┌─ DATA FOR REVIEW
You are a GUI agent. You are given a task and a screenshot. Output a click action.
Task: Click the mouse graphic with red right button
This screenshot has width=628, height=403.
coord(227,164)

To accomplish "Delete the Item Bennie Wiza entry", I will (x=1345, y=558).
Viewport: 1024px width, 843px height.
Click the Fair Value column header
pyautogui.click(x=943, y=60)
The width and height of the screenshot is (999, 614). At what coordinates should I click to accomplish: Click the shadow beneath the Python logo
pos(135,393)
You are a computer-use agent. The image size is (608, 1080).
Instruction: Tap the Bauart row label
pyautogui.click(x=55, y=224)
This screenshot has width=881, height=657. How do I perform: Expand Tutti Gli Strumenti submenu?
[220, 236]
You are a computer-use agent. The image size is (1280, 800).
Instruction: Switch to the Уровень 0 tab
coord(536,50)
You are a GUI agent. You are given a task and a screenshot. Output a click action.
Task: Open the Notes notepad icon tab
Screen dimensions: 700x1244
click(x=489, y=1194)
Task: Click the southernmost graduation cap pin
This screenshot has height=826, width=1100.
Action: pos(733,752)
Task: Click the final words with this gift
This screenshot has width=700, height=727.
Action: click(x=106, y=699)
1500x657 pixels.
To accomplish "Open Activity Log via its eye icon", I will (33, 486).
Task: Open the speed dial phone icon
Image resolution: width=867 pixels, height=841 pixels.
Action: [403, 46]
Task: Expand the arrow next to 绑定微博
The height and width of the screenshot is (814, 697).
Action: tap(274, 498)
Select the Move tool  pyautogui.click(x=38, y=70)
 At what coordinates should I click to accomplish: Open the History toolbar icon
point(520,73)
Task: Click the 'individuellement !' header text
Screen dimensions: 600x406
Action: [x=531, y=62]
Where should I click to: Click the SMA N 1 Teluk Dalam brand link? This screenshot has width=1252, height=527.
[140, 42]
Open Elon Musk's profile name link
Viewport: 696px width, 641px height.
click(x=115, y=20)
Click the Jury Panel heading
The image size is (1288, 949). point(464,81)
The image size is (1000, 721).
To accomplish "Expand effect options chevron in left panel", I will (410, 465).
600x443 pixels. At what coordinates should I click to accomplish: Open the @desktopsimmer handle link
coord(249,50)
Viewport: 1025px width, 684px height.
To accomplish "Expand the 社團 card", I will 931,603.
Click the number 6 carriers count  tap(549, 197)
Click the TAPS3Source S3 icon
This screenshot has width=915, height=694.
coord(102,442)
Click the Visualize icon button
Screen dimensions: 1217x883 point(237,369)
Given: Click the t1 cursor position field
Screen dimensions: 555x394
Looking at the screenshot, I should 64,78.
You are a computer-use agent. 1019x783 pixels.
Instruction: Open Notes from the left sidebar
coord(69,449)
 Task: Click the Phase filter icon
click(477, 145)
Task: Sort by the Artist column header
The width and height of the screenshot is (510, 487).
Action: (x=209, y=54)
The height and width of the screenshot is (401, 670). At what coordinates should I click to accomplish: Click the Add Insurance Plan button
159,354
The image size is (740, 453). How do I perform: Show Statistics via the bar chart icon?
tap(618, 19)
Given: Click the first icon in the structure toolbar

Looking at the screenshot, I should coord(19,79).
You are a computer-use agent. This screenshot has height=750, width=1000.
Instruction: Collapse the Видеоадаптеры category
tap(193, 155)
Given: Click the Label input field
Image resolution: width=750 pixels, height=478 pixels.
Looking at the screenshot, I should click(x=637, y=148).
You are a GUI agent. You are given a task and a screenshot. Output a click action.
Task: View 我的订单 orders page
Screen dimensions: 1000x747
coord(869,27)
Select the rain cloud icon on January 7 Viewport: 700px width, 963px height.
└─
**WHAT YOU ARE ASKED TO DO**
Every entry, from the first line to the last, should be retyped exactly.

**RESPONSE**
You are a GUI agent. You are given a task and a screenshot. Output a click action.
Task: Click the mouse graphic with red right button
This screenshot has width=628, height=403.
coord(227,164)

To accomplish "Delete the Item Bennie Wiza entry", I will (x=1345, y=558).
Viewport: 1024px width, 843px height.
Click the Fair Value column header
pyautogui.click(x=943, y=60)
The width and height of the screenshot is (999, 614). At what coordinates should I click to accomplish: Click the shadow beneath the Python logo
pos(135,393)
You are a computer-use agent. The image size is (608, 1080).
Instruction: Tap the Bauart row label
pyautogui.click(x=55, y=224)
This screenshot has width=881, height=657. How do I perform: Expand Tutti Gli Strumenti submenu?
[220, 236]
You are a computer-use agent. The image size is (1280, 800).
Instruction: Switch to the Уровень 0 tab
coord(536,50)
You are a GUI agent. You are given a task and a screenshot. Output a click action.
Task: Open the Notes notepad icon tab
Screen dimensions: 700x1244
click(x=489, y=1194)
Task: Click the southernmost graduation cap pin
This screenshot has height=826, width=1100.
Action: pos(733,752)
Task: Click the final words with this gift
This screenshot has width=700, height=727.
Action: click(x=106, y=699)
1500x657 pixels.
To accomplish "Open Activity Log via its eye icon", I will (33, 486).
Task: Open the speed dial phone icon
Image resolution: width=867 pixels, height=841 pixels.
Action: [403, 46]
Task: Expand the arrow next to 绑定微博
The height and width of the screenshot is (814, 697).
Action: tap(274, 498)
Select the Move tool  pyautogui.click(x=38, y=70)
 At what coordinates should I click to accomplish: Open the History toolbar icon
point(520,73)
Task: Click the 'individuellement !' header text
Screen dimensions: 600x406
Action: [x=531, y=62]
Where should I click to: Click the SMA N 1 Teluk Dalam brand link? This screenshot has width=1252, height=527.
[140, 42]
Open Elon Musk's profile name link
Viewport: 696px width, 641px height.
click(x=115, y=20)
Click the Jury Panel heading
The image size is (1288, 949). point(464,81)
The image size is (1000, 721).
To accomplish "Expand effect options chevron in left panel", I will (410, 465).
600x443 pixels. At what coordinates should I click to accomplish: Open the @desktopsimmer handle link
coord(249,50)
Viewport: 1025px width, 684px height.
To accomplish "Expand the 社團 card", I will 931,603.
Click the number 6 carriers count  tap(549, 197)
Click the TAPS3Source S3 icon
This screenshot has width=915, height=694.
coord(102,442)
Click the Visualize icon button
Screen dimensions: 1217x883 point(237,369)
Given: Click the t1 cursor position field
Screen dimensions: 555x394
Looking at the screenshot, I should 64,78.
You are a computer-use agent. 1019x783 pixels.
Instruction: Open Notes from the left sidebar
coord(69,449)
 Task: Click the Phase filter icon
click(477, 145)
Task: Sort by the Artist column header
The width and height of the screenshot is (510, 487).
Action: (x=209, y=54)
The height and width of the screenshot is (401, 670). At what coordinates should I click to accomplish: Click the Add Insurance Plan button
159,354
The image size is (740, 453). How do I perform: Show Statistics via the bar chart icon?
tap(618, 19)
Given: Click the first icon in the structure toolbar

Looking at the screenshot, I should coord(19,79).
You are a computer-use agent. This screenshot has height=750, width=1000.
Instruction: Collapse the Видеоадаптеры category
tap(193, 155)
Given: Click the Label input field
Image resolution: width=750 pixels, height=478 pixels.
Looking at the screenshot, I should click(x=637, y=148).
You are a GUI agent. You are given a task and a screenshot. Output a click action.
Task: View 我的订单 orders page
Screen dimensions: 1000x747
coord(869,27)
Select the rain cloud icon on January 7 Viewport: 700px width, 963px height.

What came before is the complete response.